İşte tam bu noktada, AKP cenahının yaygınlaştırıp kışkırttığı “Reis nasıl olsa kazanır, kazanamayacağı seçime girmez” propagandası, soldaki kimi odaklarda, ayrıca da Güneydoğu’da son iki yılın yıkımı altında umudunu haklı olarak yitirmiş kesimlerde, Erdoğan kaybetse de iktidarı vermez, algısına dönüşüyor. 7 Haziran seçimleri sonrasında yaşananlar bu algıyı pekiştiriyor.
Reis’i kazandırmamak bizim elimizde
Uzun söze gerek yok: Nasıl olsa kazanır, kazanmasa da iktidarı vermez diyerek seçimleri boykot çağrıları yapmak, sandığa gitmemek -sonuçların toplam seçmen sayısı değil geçerli oy sayısı üzerinden hesaplandığı düşünülecek olursa- Reis’e ve AKP-MHP ittifakına oy vermiş olmaktan başka anlam taşımayacaktır. Nasıl olsa kazanır, kaybetse de ne yapar yapar yerinde, kalır ruh hali tam bir teslimiyet ve havlu atma halidir. Hele de, 68’in “Gerçekçi ol, imkânsızı iste” sloganını pek seven sol devrimci kesim açısından, tam bir çelişkidir.
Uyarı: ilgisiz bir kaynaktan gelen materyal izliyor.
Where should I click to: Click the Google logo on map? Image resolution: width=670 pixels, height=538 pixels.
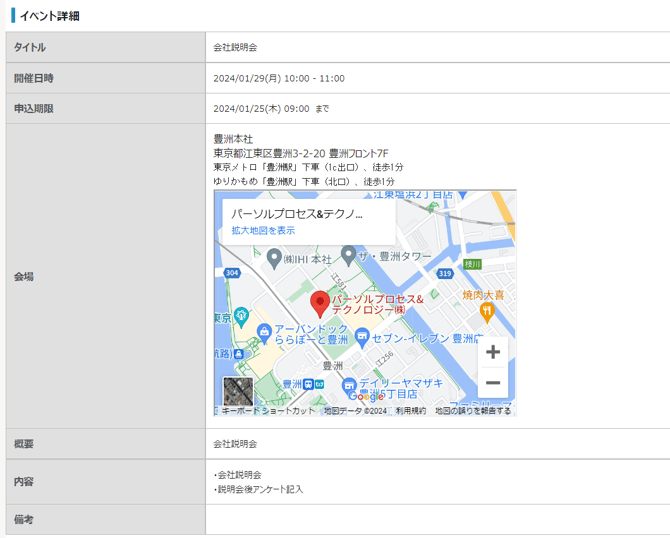366,397
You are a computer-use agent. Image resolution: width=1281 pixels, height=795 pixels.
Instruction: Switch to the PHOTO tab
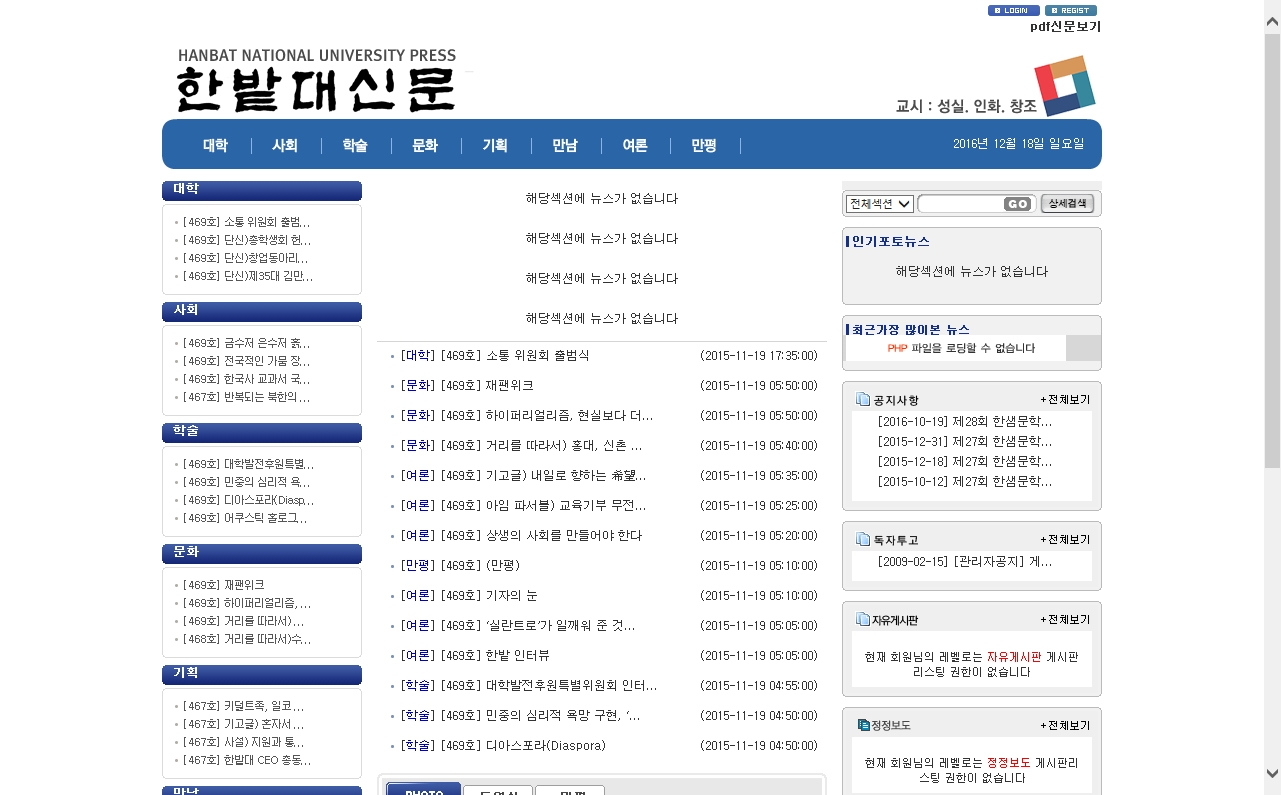[x=424, y=790]
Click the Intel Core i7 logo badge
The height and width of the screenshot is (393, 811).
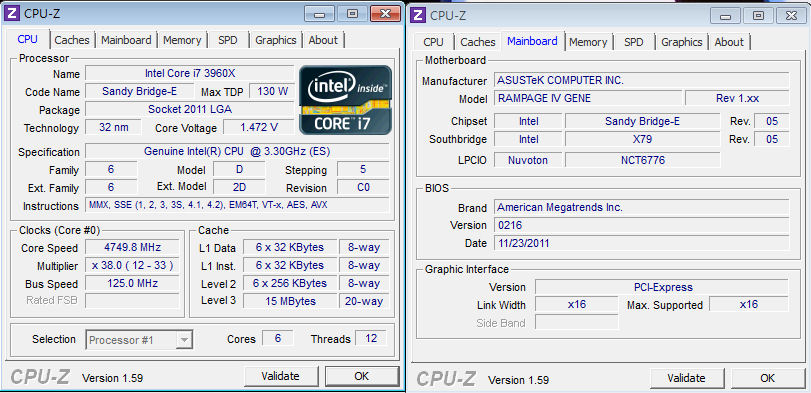[346, 100]
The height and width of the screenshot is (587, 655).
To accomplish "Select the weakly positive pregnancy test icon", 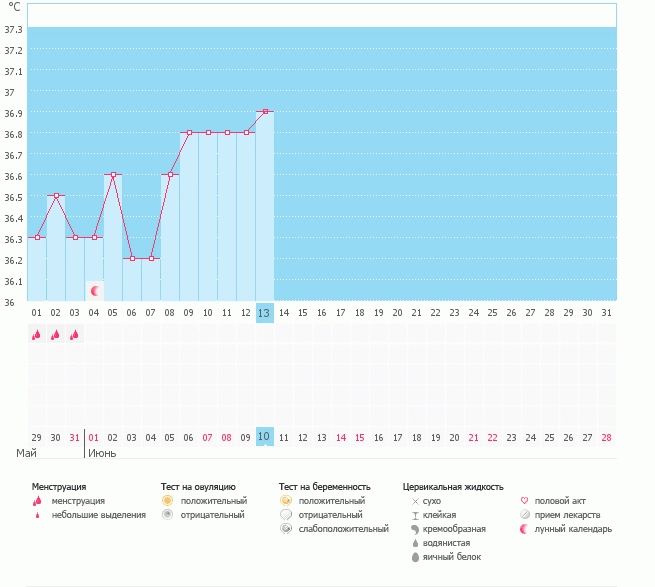I will click(286, 529).
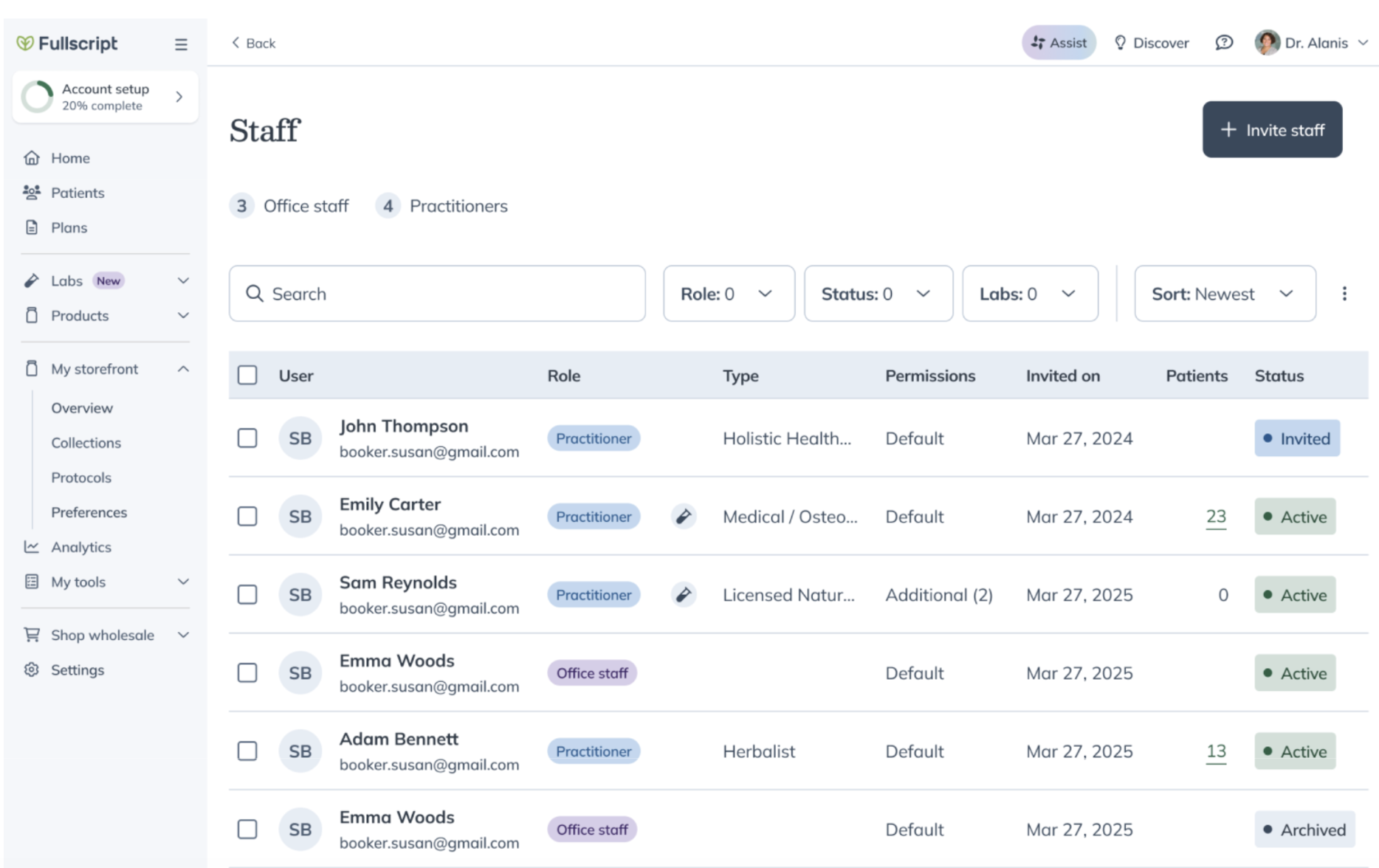The height and width of the screenshot is (868, 1379).
Task: Click the Account setup progress ring
Action: [x=37, y=97]
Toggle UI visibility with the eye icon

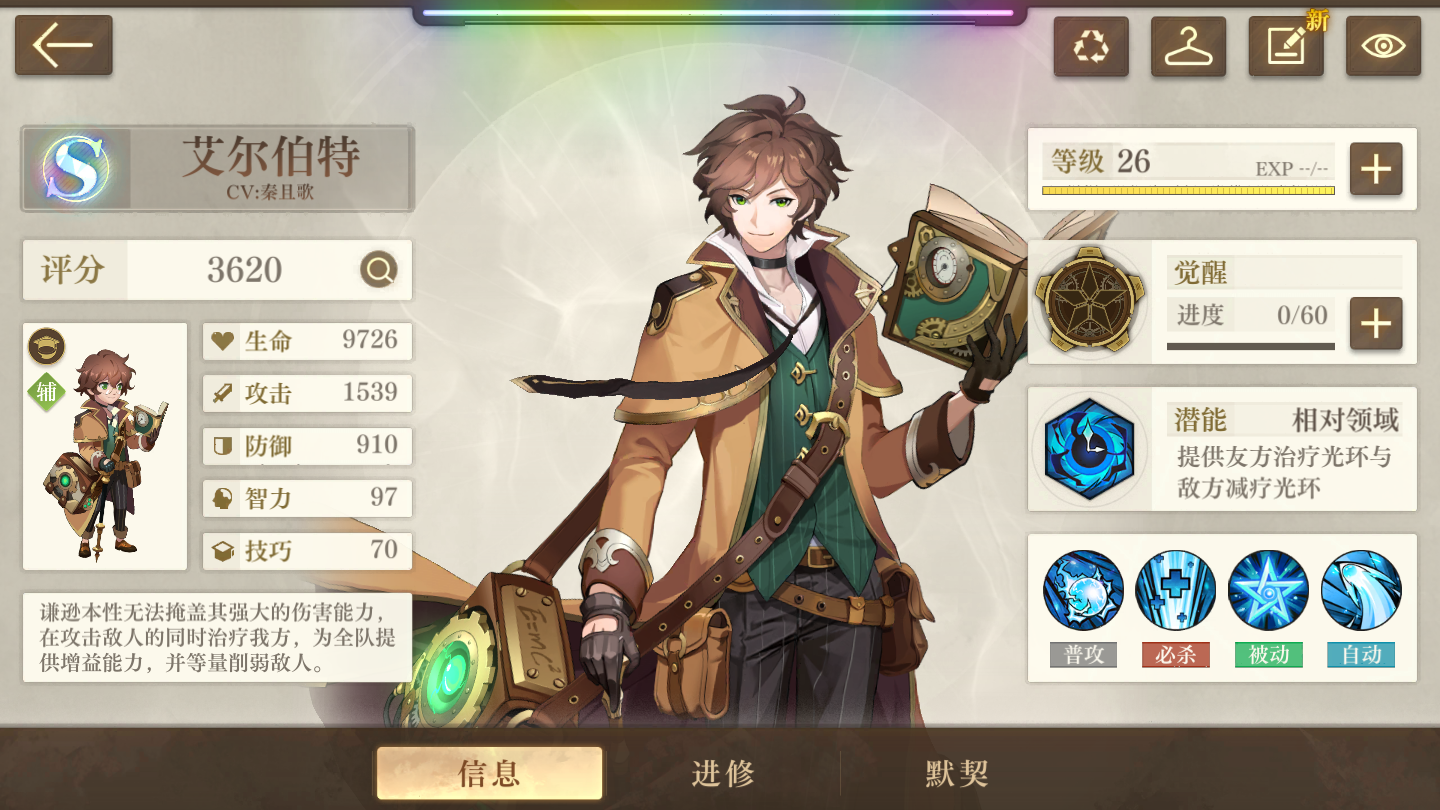click(1383, 46)
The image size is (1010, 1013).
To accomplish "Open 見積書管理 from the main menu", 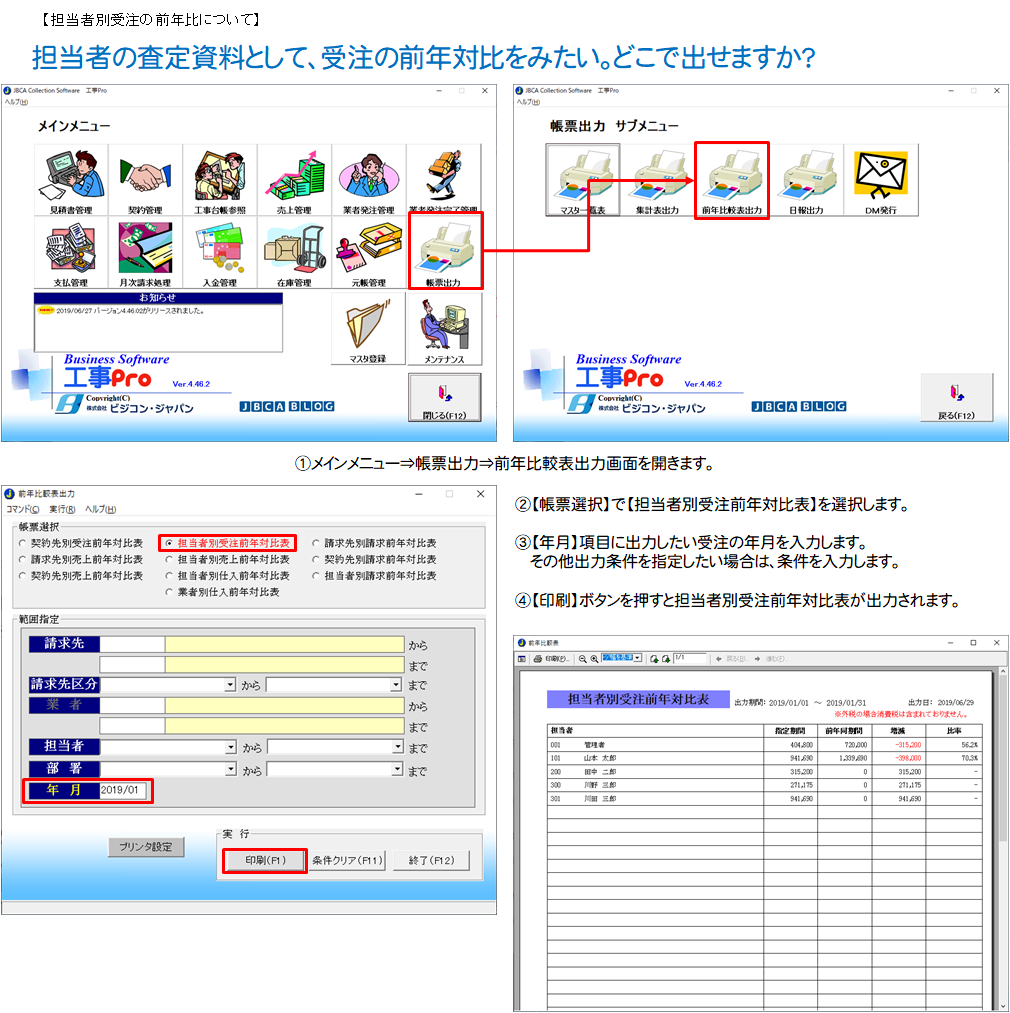I will click(70, 181).
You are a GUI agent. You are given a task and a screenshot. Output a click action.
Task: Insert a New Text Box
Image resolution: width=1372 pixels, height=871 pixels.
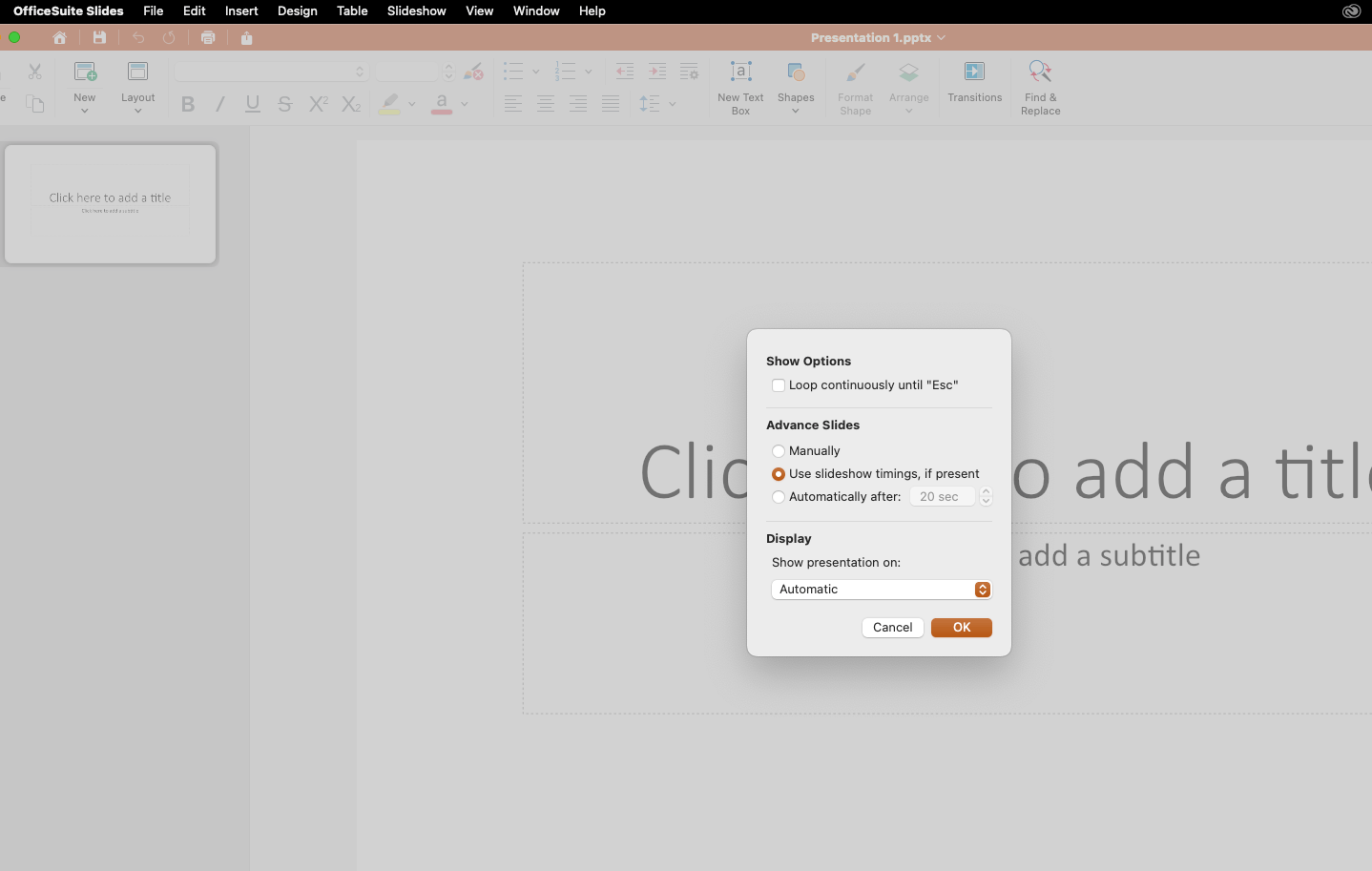pyautogui.click(x=739, y=86)
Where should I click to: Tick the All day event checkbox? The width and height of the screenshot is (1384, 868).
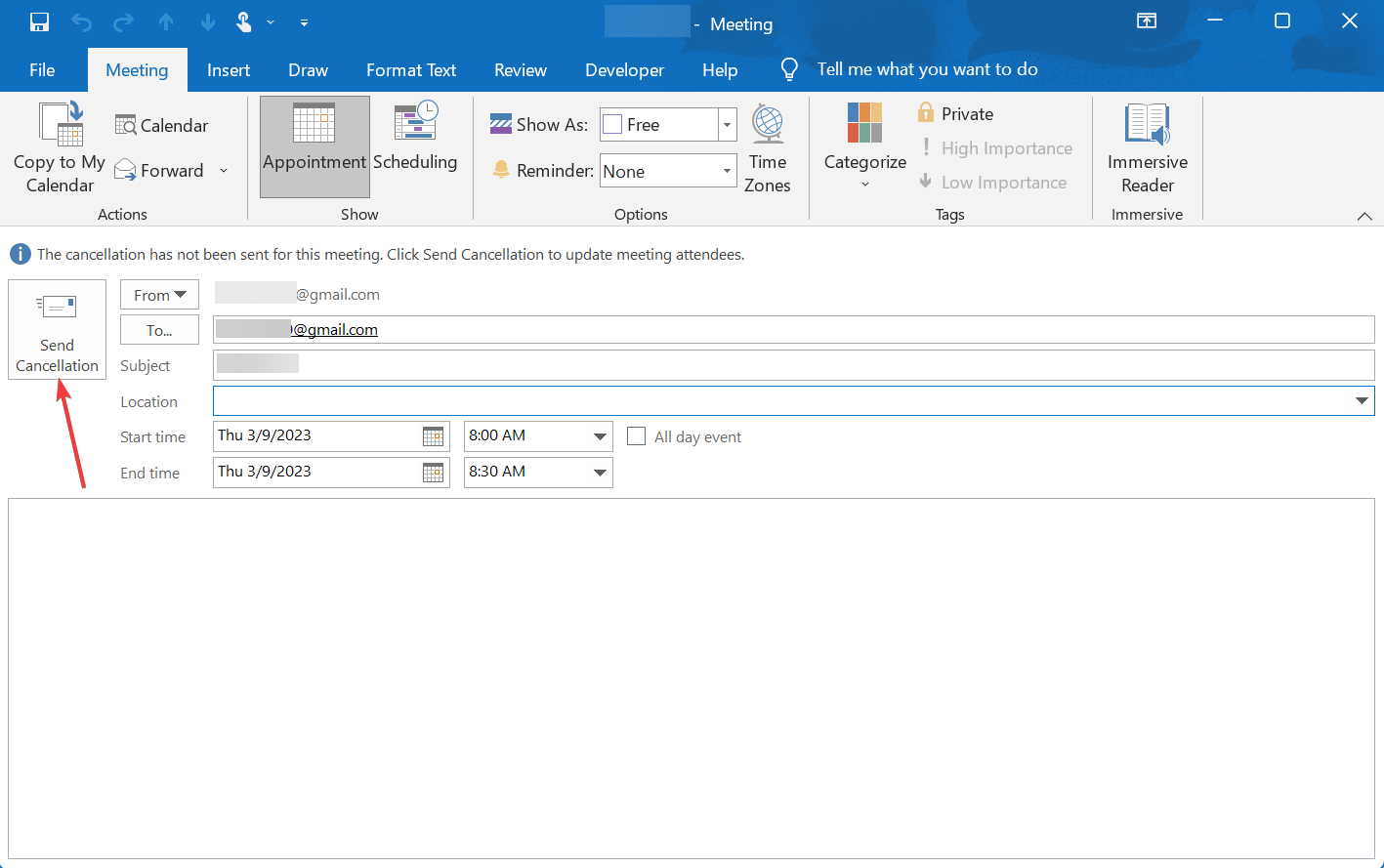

Öncelikle: Nasıl olsa kazanır, durumuyla karşı karşıya değiliz. Erdoğan ve adamları ilk kez, hele de birinci turda kazanamayacaklarının işaretlerini almış ve tutuşmuş durumdalar. Attıkları her adım telaşlarını gösteriyor ve telaşla attıkları adımlar ayaklarına dolanıyor. Muhalefet güçlü bir rüzgâr yakalamış durumda. Güvenilir, tarafsız kamuoyu yoklamaları bunun ipuçlarını veriyor. Özellikle CHP ve cumhurbaşkanı adayı Muharrem İnce, şimdili büyük hata yapmadan seçim kampanyasını sürdürüyor ve gün be gün daha fazla ilgi görüyor. Millet ittifakı dışında bırakılan ve cumhurbaşkanı adayı tutuklu bulunan HDP ise, hedeflendiği gibi silinmek yerine, bu adaletsizlik ve haksızlık nedeniyle bile seçmen nezdinde moral üstünlük kazanıyor.
Kaybedip de iktidarı vermemek ne demektir!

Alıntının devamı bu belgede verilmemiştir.